*Problem requirements*: Each line below should be written out again exactly.

*Data excerpts*:
──────────────────────────────
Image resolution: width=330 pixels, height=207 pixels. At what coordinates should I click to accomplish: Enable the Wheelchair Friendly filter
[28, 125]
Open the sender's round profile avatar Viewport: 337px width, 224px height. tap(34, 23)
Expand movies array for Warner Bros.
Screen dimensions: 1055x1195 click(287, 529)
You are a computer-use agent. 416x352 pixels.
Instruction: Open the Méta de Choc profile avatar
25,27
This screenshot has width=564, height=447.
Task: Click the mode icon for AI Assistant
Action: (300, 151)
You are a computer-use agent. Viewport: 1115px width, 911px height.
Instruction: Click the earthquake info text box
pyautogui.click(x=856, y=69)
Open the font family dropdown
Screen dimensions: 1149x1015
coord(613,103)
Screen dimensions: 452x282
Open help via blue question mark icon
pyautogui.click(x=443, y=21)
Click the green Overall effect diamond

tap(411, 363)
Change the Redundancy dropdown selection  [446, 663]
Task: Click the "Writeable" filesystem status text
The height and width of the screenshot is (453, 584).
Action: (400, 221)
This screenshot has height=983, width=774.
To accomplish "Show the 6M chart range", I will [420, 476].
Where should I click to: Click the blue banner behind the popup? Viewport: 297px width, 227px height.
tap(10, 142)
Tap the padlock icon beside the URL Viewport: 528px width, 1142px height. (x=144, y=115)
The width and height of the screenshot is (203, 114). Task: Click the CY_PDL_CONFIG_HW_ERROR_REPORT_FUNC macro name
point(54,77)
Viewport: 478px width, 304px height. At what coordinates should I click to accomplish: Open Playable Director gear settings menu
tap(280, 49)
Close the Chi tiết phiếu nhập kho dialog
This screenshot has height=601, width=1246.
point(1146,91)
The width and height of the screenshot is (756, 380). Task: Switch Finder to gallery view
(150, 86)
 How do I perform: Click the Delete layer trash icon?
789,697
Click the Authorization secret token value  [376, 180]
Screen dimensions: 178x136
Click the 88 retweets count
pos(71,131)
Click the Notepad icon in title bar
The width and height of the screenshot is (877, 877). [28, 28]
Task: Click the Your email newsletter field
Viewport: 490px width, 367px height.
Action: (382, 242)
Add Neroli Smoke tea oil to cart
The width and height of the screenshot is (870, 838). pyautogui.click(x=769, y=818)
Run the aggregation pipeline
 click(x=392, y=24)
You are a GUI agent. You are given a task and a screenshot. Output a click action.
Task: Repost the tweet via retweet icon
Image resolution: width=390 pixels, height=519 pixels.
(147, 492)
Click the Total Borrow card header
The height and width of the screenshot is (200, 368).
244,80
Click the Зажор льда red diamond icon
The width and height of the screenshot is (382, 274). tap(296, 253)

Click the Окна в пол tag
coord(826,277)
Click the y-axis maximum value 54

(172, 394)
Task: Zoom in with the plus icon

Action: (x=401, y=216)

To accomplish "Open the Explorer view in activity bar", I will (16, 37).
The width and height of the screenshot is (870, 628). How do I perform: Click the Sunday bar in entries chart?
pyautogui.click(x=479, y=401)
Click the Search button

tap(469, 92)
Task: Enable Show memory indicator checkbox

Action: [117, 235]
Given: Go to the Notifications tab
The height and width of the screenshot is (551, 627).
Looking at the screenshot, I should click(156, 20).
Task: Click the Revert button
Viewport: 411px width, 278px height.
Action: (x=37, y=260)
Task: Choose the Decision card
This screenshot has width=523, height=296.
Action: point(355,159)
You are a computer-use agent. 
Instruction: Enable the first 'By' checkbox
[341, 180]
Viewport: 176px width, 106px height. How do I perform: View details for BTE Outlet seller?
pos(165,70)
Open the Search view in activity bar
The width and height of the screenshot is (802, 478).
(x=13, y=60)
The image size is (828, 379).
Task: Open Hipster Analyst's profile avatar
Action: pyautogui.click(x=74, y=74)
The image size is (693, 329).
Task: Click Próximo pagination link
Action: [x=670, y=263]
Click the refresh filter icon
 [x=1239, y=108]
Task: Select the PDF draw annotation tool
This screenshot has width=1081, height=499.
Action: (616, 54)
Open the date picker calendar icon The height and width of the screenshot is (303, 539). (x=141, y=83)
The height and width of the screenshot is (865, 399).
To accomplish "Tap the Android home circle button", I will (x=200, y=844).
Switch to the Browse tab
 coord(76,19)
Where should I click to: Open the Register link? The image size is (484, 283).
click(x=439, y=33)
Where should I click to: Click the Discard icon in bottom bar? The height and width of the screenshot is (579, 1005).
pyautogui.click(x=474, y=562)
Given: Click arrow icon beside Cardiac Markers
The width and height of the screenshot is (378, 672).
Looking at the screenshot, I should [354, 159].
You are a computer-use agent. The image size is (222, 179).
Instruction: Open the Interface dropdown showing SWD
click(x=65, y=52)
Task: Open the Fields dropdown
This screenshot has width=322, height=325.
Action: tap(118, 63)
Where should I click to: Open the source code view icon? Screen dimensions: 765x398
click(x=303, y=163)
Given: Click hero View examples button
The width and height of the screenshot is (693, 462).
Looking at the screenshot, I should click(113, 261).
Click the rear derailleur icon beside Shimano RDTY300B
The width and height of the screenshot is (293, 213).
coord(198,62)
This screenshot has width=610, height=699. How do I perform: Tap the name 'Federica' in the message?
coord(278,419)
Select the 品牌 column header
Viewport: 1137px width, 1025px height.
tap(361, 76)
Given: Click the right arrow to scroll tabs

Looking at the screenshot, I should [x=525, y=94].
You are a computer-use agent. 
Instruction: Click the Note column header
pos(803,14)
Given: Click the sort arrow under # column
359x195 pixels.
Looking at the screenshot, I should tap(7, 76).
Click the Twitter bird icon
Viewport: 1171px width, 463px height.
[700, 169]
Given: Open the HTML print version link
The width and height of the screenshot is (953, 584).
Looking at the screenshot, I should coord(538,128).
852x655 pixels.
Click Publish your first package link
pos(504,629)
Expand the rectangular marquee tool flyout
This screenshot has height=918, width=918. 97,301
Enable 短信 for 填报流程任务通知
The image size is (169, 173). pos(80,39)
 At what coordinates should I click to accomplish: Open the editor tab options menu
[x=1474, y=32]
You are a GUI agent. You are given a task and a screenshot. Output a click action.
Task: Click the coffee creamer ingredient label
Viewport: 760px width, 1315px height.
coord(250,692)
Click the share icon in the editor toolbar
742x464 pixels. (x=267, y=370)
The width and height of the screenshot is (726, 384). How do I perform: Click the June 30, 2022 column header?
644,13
──────────────────────────────
*Answer area*:
Image resolution: width=330 pixels, height=207 pixels. At what coordinates should I click to accomplish: Enable the Wheelchair Friendly filter
[28, 125]
Open the sender's round profile avatar Viewport: 337px width, 224px height. tap(34, 23)
Expand movies array for Warner Bros.
Screen dimensions: 1055x1195 click(287, 529)
You are a computer-use agent. 416x352 pixels.
Instruction: Open the Méta de Choc profile avatar
25,27
This screenshot has width=564, height=447.
Task: Click the mode icon for AI Assistant
Action: (300, 151)
You are a computer-use agent. Viewport: 1115px width, 911px height.
Instruction: Click the earthquake info text box
pyautogui.click(x=856, y=69)
Open the font family dropdown
Screen dimensions: 1149x1015
coord(613,103)
Screen dimensions: 452x282
Open help via blue question mark icon
pyautogui.click(x=443, y=21)
Click the green Overall effect diamond

tap(411, 363)
Change the Redundancy dropdown selection  [446, 663]
Task: Click the "Writeable" filesystem status text
The height and width of the screenshot is (453, 584).
Action: (400, 221)
This screenshot has height=983, width=774.
To accomplish "Show the 6M chart range", I will [420, 476].
Where should I click to: Click the blue banner behind the popup? Viewport: 297px width, 227px height.
tap(10, 142)
Tap the padlock icon beside the URL Viewport: 528px width, 1142px height. (x=144, y=115)
The width and height of the screenshot is (203, 114). Task: Click the CY_PDL_CONFIG_HW_ERROR_REPORT_FUNC macro name
point(54,77)
Viewport: 478px width, 304px height. At what coordinates should I click to accomplish: Open Playable Director gear settings menu
tap(280, 49)
Close the Chi tiết phiếu nhập kho dialog
This screenshot has height=601, width=1246.
point(1146,91)
The width and height of the screenshot is (756, 380). Task: Switch Finder to gallery view
(150, 86)
 How do I perform: Click the Delete layer trash icon?
789,697
Click the Authorization secret token value  [376, 180]
Screen dimensions: 178x136
Click the 88 retweets count
pos(71,131)
Click the Notepad icon in title bar
The width and height of the screenshot is (877, 877). [28, 28]
Task: Click the Your email newsletter field
Viewport: 490px width, 367px height.
Action: (382, 242)
Add Neroli Smoke tea oil to cart
The width and height of the screenshot is (870, 838). pyautogui.click(x=769, y=818)
Run the aggregation pipeline
 click(x=392, y=24)
You are a GUI agent. You are given a task and a screenshot. Output a click action.
Task: Repost the tweet via retweet icon
Image resolution: width=390 pixels, height=519 pixels.
(147, 492)
Click the Total Borrow card header
The height and width of the screenshot is (200, 368).
244,80
Click the Зажор льда red diamond icon
The width and height of the screenshot is (382, 274). tap(296, 253)

Click the Окна в пол tag
coord(826,277)
Click the y-axis maximum value 54

(172, 394)
Task: Zoom in with the plus icon

Action: (x=401, y=216)

To accomplish "Open the Explorer view in activity bar", I will (16, 37).
The width and height of the screenshot is (870, 628). How do I perform: Click the Sunday bar in entries chart?
pyautogui.click(x=479, y=401)
Click the Search button

tap(469, 92)
Task: Enable Show memory indicator checkbox

Action: [117, 235]
Given: Go to the Notifications tab
The height and width of the screenshot is (551, 627).
Looking at the screenshot, I should click(156, 20).
Task: Click the Revert button
Viewport: 411px width, 278px height.
Action: (x=37, y=260)
Task: Choose the Decision card
This screenshot has width=523, height=296.
Action: point(355,159)
You are a computer-use agent. 
Instruction: Enable the first 'By' checkbox
[341, 180]
Viewport: 176px width, 106px height. How do I perform: View details for BTE Outlet seller?
pos(165,70)
Open the Search view in activity bar
The width and height of the screenshot is (802, 478).
(x=13, y=60)
The image size is (828, 379).
Task: Open Hipster Analyst's profile avatar
Action: pyautogui.click(x=74, y=74)
The image size is (693, 329).
Task: Click Próximo pagination link
Action: [x=670, y=263]
Click the refresh filter icon
 [x=1239, y=108]
Task: Select the PDF draw annotation tool
This screenshot has width=1081, height=499.
Action: (616, 54)
Open the date picker calendar icon The height and width of the screenshot is (303, 539). (x=141, y=83)
The height and width of the screenshot is (865, 399).
To accomplish "Tap the Android home circle button", I will (x=200, y=844).
Switch to the Browse tab
 coord(76,19)
Where should I click to: Open the Register link? The image size is (484, 283).
click(x=439, y=33)
Where should I click to: Click the Discard icon in bottom bar? The height and width of the screenshot is (579, 1005).
pyautogui.click(x=474, y=562)
Given: Click arrow icon beside Cardiac Markers
The width and height of the screenshot is (378, 672).
Looking at the screenshot, I should [354, 159].
You are a computer-use agent. The image size is (222, 179).
Instruction: Open the Interface dropdown showing SWD
click(x=65, y=52)
Task: Open the Fields dropdown
This screenshot has width=322, height=325.
Action: tap(118, 63)
Where should I click to: Open the source code view icon? Screen dimensions: 765x398
click(x=303, y=163)
Given: Click hero View examples button
The width and height of the screenshot is (693, 462).
Looking at the screenshot, I should click(113, 261).
Click the rear derailleur icon beside Shimano RDTY300B
The width and height of the screenshot is (293, 213).
coord(198,62)
This screenshot has width=610, height=699. How do I perform: Tap the name 'Federica' in the message?
coord(278,419)
Select the 品牌 column header
Viewport: 1137px width, 1025px height.
tap(361, 76)
Given: Click the right arrow to scroll tabs

Looking at the screenshot, I should [x=525, y=94].
You are a computer-use agent. 
Instruction: Click the Note column header
pos(803,14)
Given: Click the sort arrow under # column
359x195 pixels.
Looking at the screenshot, I should tap(7, 76).
Click the Twitter bird icon
Viewport: 1171px width, 463px height.
[700, 169]
Given: Open the HTML print version link
The width and height of the screenshot is (953, 584).
Looking at the screenshot, I should coord(538,128).
852x655 pixels.
Click Publish your first package link
pos(504,629)
Expand the rectangular marquee tool flyout
This screenshot has height=918, width=918. 97,301
Enable 短信 for 填报流程任务通知
The image size is (169, 173). pos(80,39)
 At what coordinates should I click to accomplish: Open the editor tab options menu
[x=1474, y=32]
You are a GUI agent. You are given a task and a screenshot. Output a click action.
Task: Click the coffee creamer ingredient label
Viewport: 760px width, 1315px height.
coord(250,692)
Click the share icon in the editor toolbar
742x464 pixels. (x=267, y=370)
The width and height of the screenshot is (726, 384). How do I perform: Click the June 30, 2022 column header?
644,13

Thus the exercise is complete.